5.21.18

Redondo Union High School: A story of renovation, modernization, and growth

Major renovation projects for athletic programs are almost always complicated projects.

Redondo Union High School (Redondo Beach, Calif.) began the process about 10 years ago. In an added twist, the school changed athletic directors shortly after the project was underway.

Around 2008, Redondo Union received a grant for about $90 million, with about $45 million earmarked for athletics. The previous athletic director left in 2010, and Andrew Saltsman took over as the renovation ramped up.

The money went toward new locker rooms, a new gym, the remodel of an existing gym, a new aquatics center, and several other major and minor modifications across the campus.

Of the many concerns Saltsman has to track, one of them surrounds coordinating with coaches and school officials on the scheduling of practice and event venues so the athletic teams don’t miss a beat.

“Our water polo and swimming teams had to travel to another school site to find some pool time, and wrestling had to go to another school for a period of time,” Saltsman says. “They did the construction and renovations in stages so we could schedule around some of it, but there were always some challenges with walkways and getting around in addition to finding time at alternate facilities. We had to move some people around, but at least we have two gyms. While one gym was being built, the other was being used, and vice versa.”

Redondo Union has become a force in California athletics. The girls’ volleyball team won state titles in 2014 and 2015, the boys’ and girls’ water polo teams each won their first California Interscholastic Federation titles under Saltsman’s watch, and the baseball team also won its first CIF title in 2015.

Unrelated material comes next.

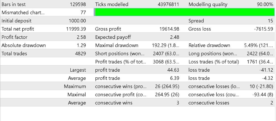Select the Expected payoff value 2.48

point(174,37)
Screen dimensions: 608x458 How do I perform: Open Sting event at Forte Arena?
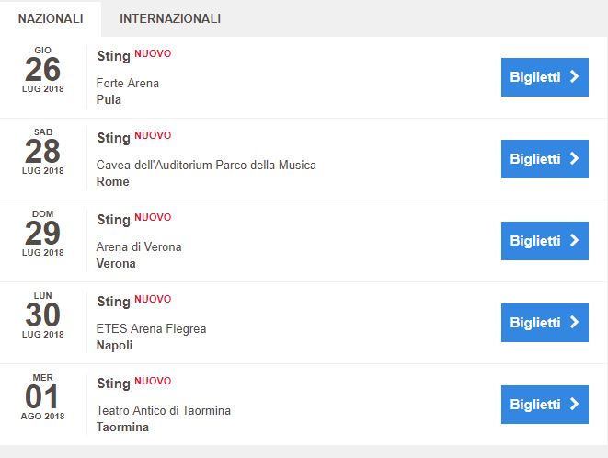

“We’ve had a lot of first-timers recently,” Saltsman said.  “Baseball started in 1915 and we won our first CIF title in 2015, so that was a pretty historic year and pretty cool to win it 100 years later.”

 

Strong Academics Make For A Strong Athletics Program

Redondo Union emphasizes school first and sports second, and Saltsman can point to the academic performance of Redondo Union athletics. Student-athletes average between a 3.3-3.4 GPA while non-athletes average between a 3.1-3.2 GPA.

 

The more [student-athletes] get involved in campus and in life, the more it shows academically that they strive for greater advancements.
Andrew Saltsman
Redondo Union High School Athletic Director

 

“We had a number of coaching changes take place since I’ve gotten here, and I think that’s helped quite a bit as well,” Saltsman said.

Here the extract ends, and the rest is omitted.